Starlink ist in einigen Ländern verboten und in anderen nur über den Schwarzmarkt erhältlich, was die Preise in die Höhe treibt. Hier könnte Russland mit seinen politischen und wirtschaftlichen Partnerstaaten in Afrika ansetzen. Ferner ist die russische Satellitenkonstellation in Ländern wie Iran, Nordkorea und Weißrussland eine potenzielle Alternative.
Tochtergesellschaften wie das “Bureau 1440” in Weißrussland könnten dabei helfen, diese Märkte zu erschließen. Zudem könnten russische Terminals durch erhöhte Sicherheitsstandards und eine von den USA unabhängige Kommunikationsmöglichkeit an Attraktivität gewinnen.
Während Starlink sich hauptsächlich an Einzelhaushalte wendet, könnte Russland seine Satellitenangebote für größere Unternehmen oder für militärische Nutzung weiterentwickeln.
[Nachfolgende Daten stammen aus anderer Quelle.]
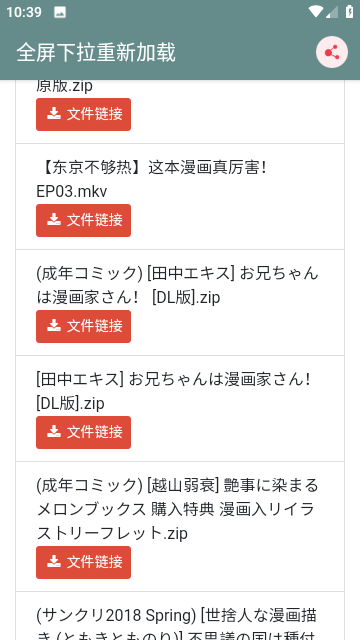Select the [田中エキス] お兄ちゃんは漫画家さん title text
360x640 pixels.
click(174, 391)
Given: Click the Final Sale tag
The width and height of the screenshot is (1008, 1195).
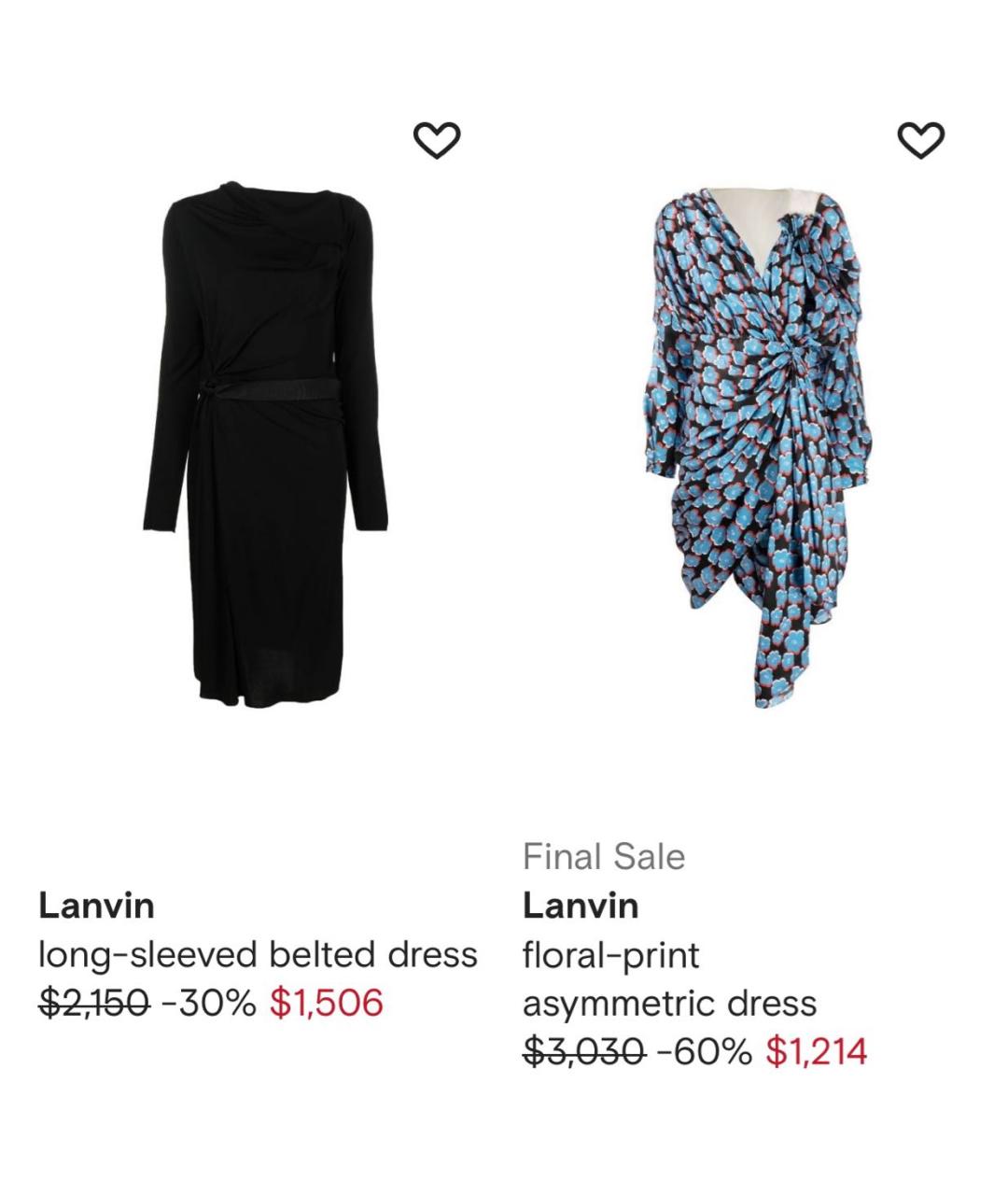Looking at the screenshot, I should coord(604,857).
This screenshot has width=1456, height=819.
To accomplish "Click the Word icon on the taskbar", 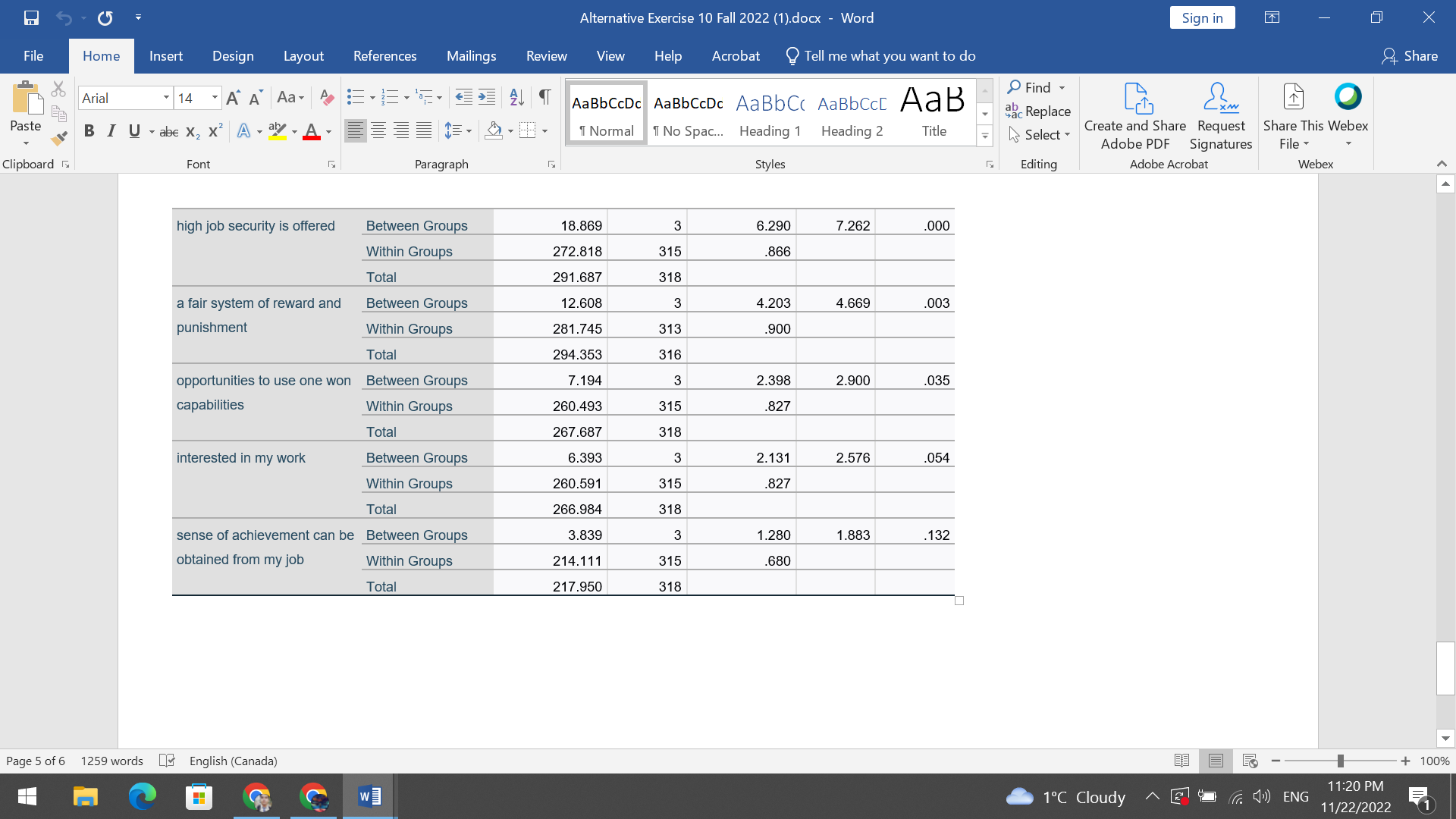I will click(x=369, y=796).
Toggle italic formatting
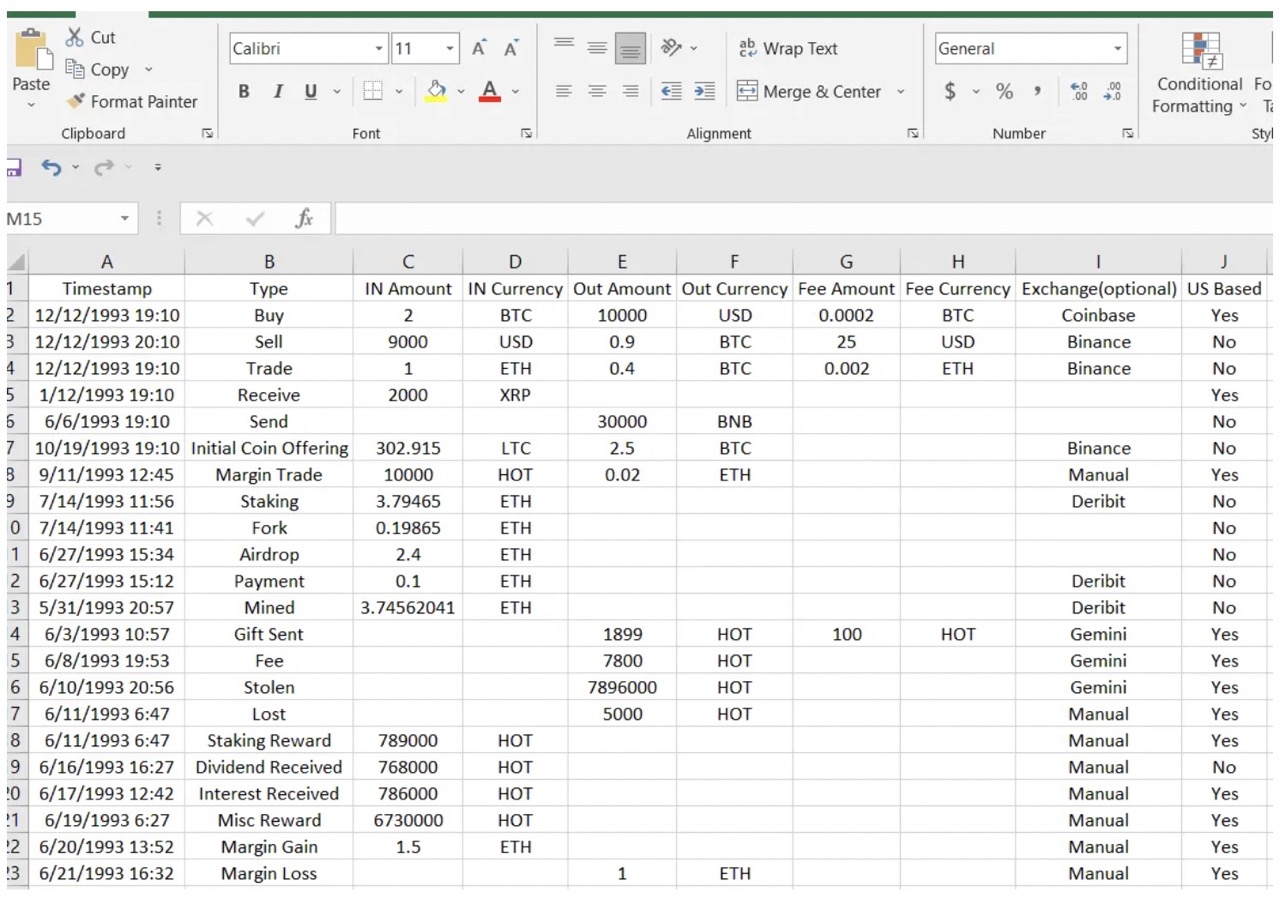This screenshot has width=1280, height=911. pos(277,91)
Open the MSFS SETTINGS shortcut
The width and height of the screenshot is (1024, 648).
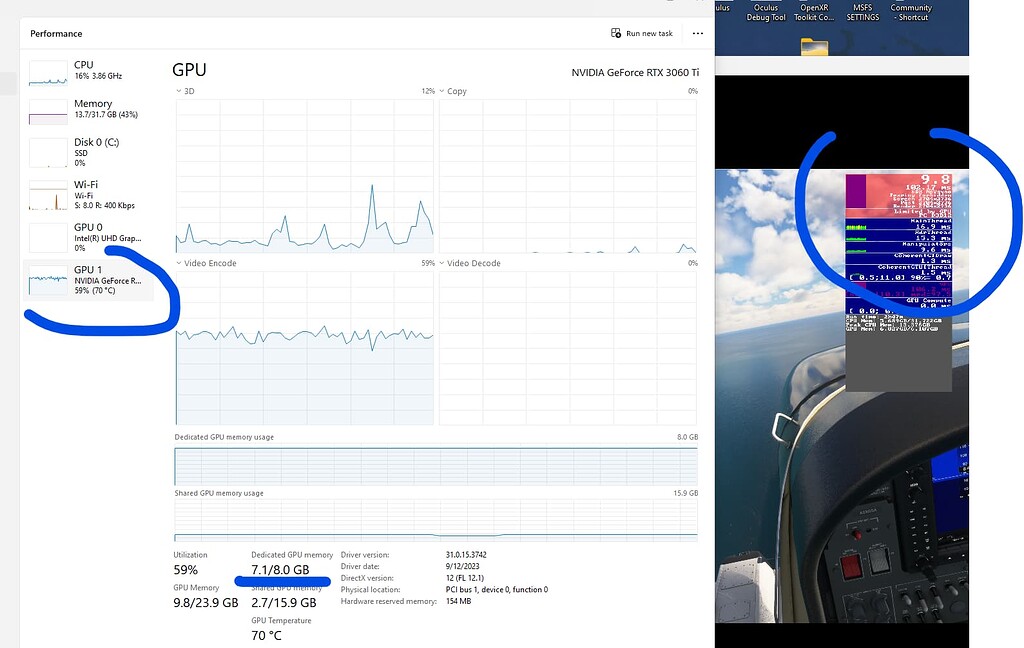861,12
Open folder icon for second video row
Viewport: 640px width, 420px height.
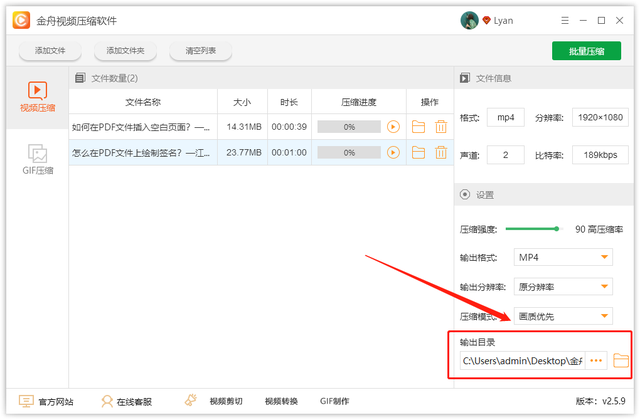coord(418,153)
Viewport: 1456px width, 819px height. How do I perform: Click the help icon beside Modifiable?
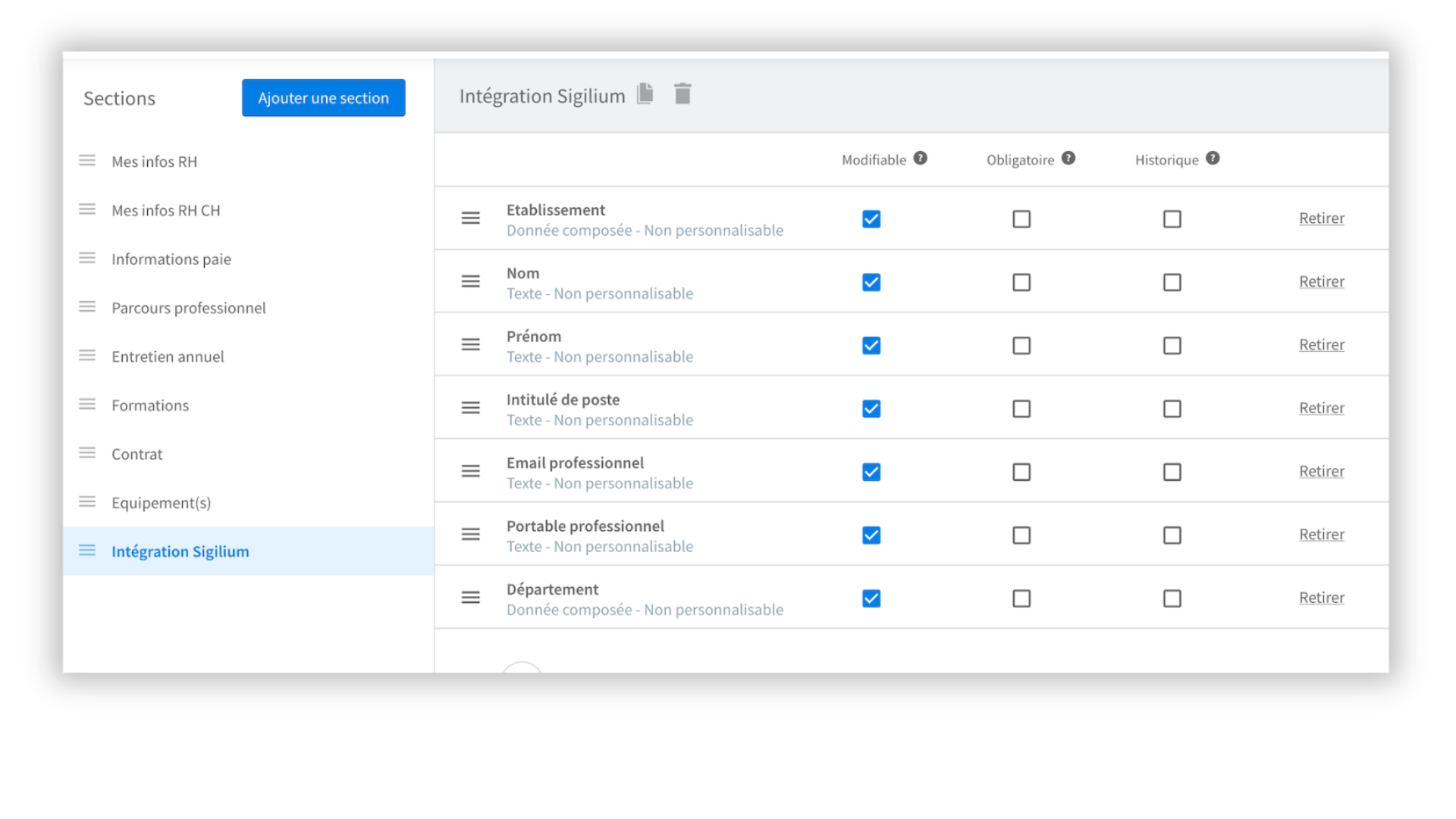click(920, 158)
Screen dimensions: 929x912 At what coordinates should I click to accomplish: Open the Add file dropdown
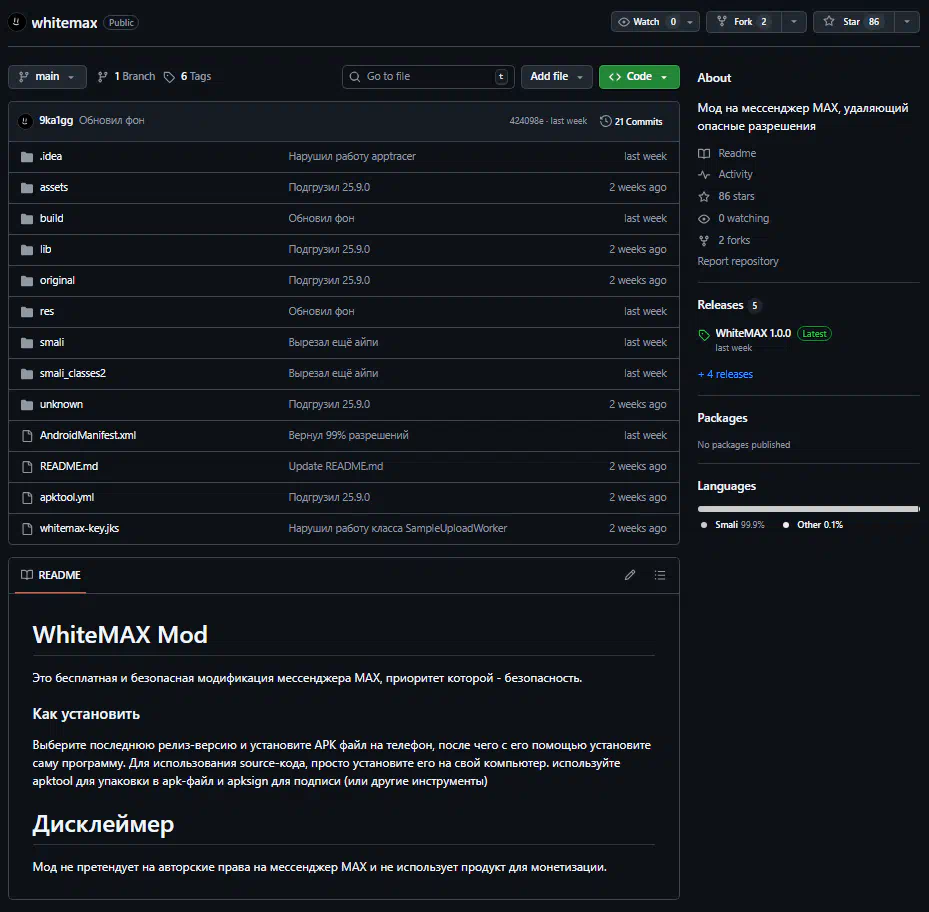tap(555, 77)
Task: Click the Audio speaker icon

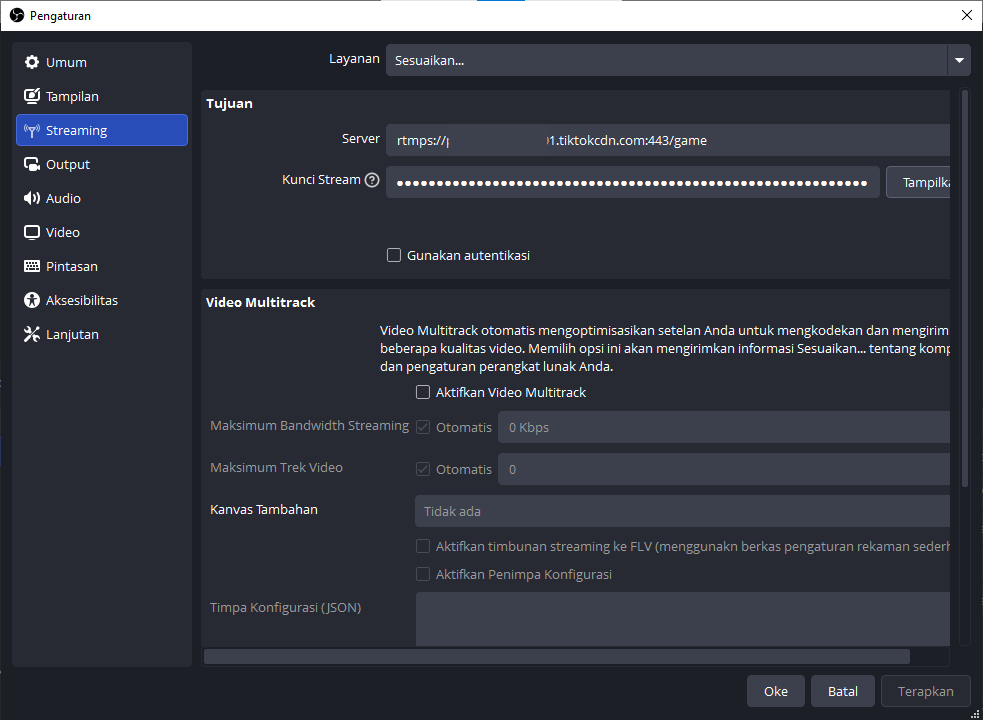Action: click(x=31, y=198)
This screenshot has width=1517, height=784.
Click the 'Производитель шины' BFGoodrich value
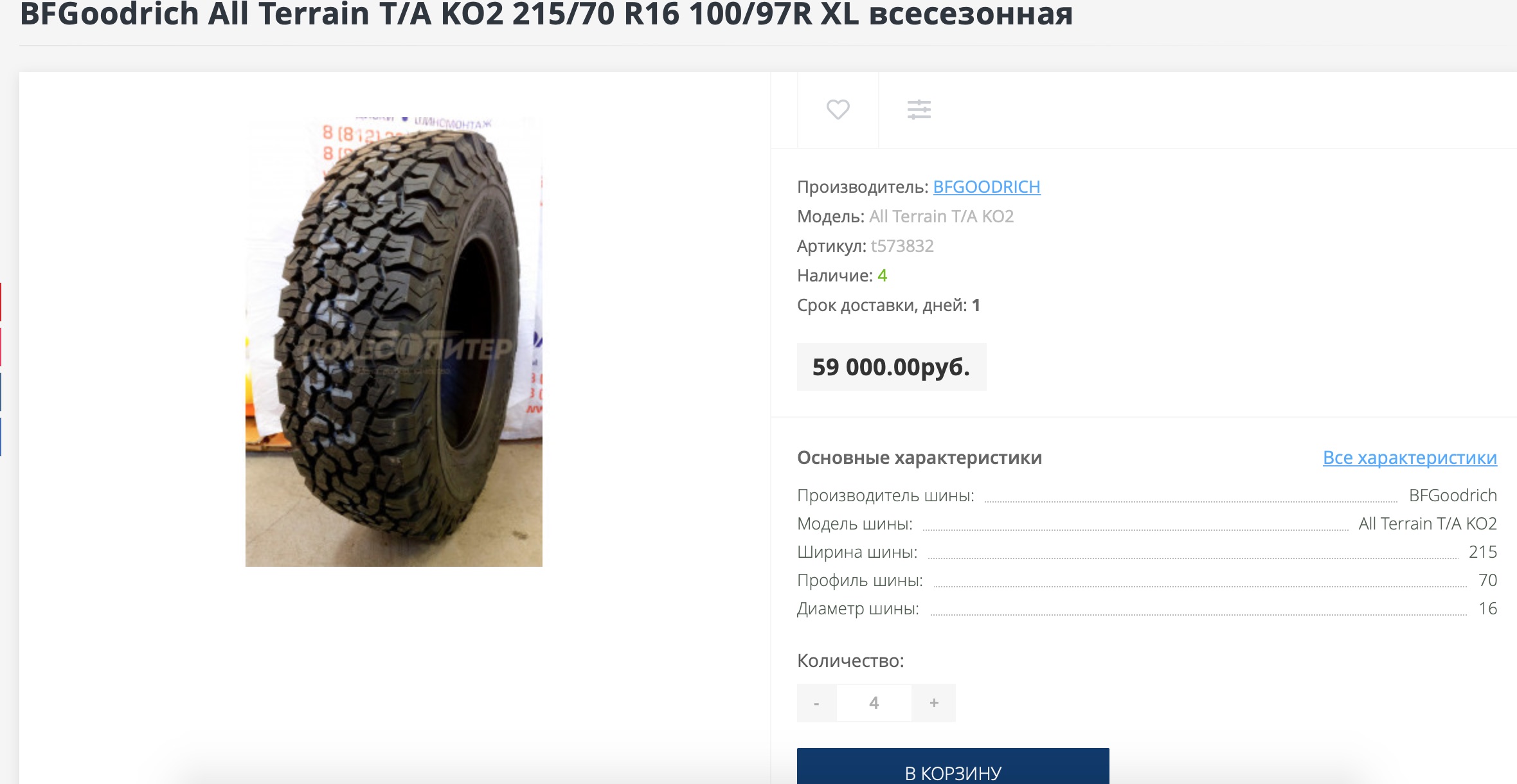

Das russische Raumfahrtprogramm “Sphera” konzentriert sich auf Dienstleistungen, die primär staatlichen Bedürfnissen dienen. Internationale Vermarktung dieser Dienste könnte jedoch unter gewissen Vereinbarungen erfolgen.
Maksut Schadajew, Leiter des russischen Ministeriums für digitale Entwicklung, Kommunikation und Massenmedien, betont:
“Wir sind in ausgiebigen Gesprächen mit befreundeten Ländern, die sehr interessiert daran sind, unsere Konstellation als Alternative zu Starlink zu nutzen.”
Die russischen Entwickler stehen vor der Aufgabe, eine geringe Signalverzögerung und hohe Übertragungsgeschwindigkeiten sicherzustellen, während sie gleichzeitig preiswerte und hochwertige Endgeräte entwickeln müssen. Nur dann können sie nicht nur im Inland erfolgreich sein, sondern ihre Dienste auch international anbieten.
Es bleibt wenig Zeit, diese Ziele zu erreichen. Dabei ist es entscheidend, Russland gut gegenüber Hauptkonkurrenten wie China zu positionieren, nicht Musk gegenüber, der eher als Vergleichsmaßstab denn als direkte Konkurrenz dient.
Übersetzt aus dem Russischen. Der Artikel ist am 13. Oktober 2024 zuerst bei der Zeitung Wsgljad erschienen.
Michail Kotow ist Mitglied des Öffentlichen Rates des staatlichen russischen Raumfahrtunternehmens Roskosmos, Wissenschaftsjournalist, Popularisierer der Kosmonautik, Dozent des Kurses für “Weltraumjournalismus” an der Wirtschaftshochschule Moskau und Entwicklungsleiter der “Sommer-Raumfahrtschule”. Autor von Veröffentlichungen für Nachrichtenagenturen: TASS, Iswestija, N+1, Profil, Wsgljad und andere. Autor des Schulungskurses “Wie man zum Mond kommt (Mondrennen 2.0)”, Schöpfer und Moderator des Programms “Viele Buchstaben”, Autor des Kanals “Lift-Kontakt”. Preisträger des VII. gesamtrussischen Preises “Für die Treue zur Wissenschaft” (2021).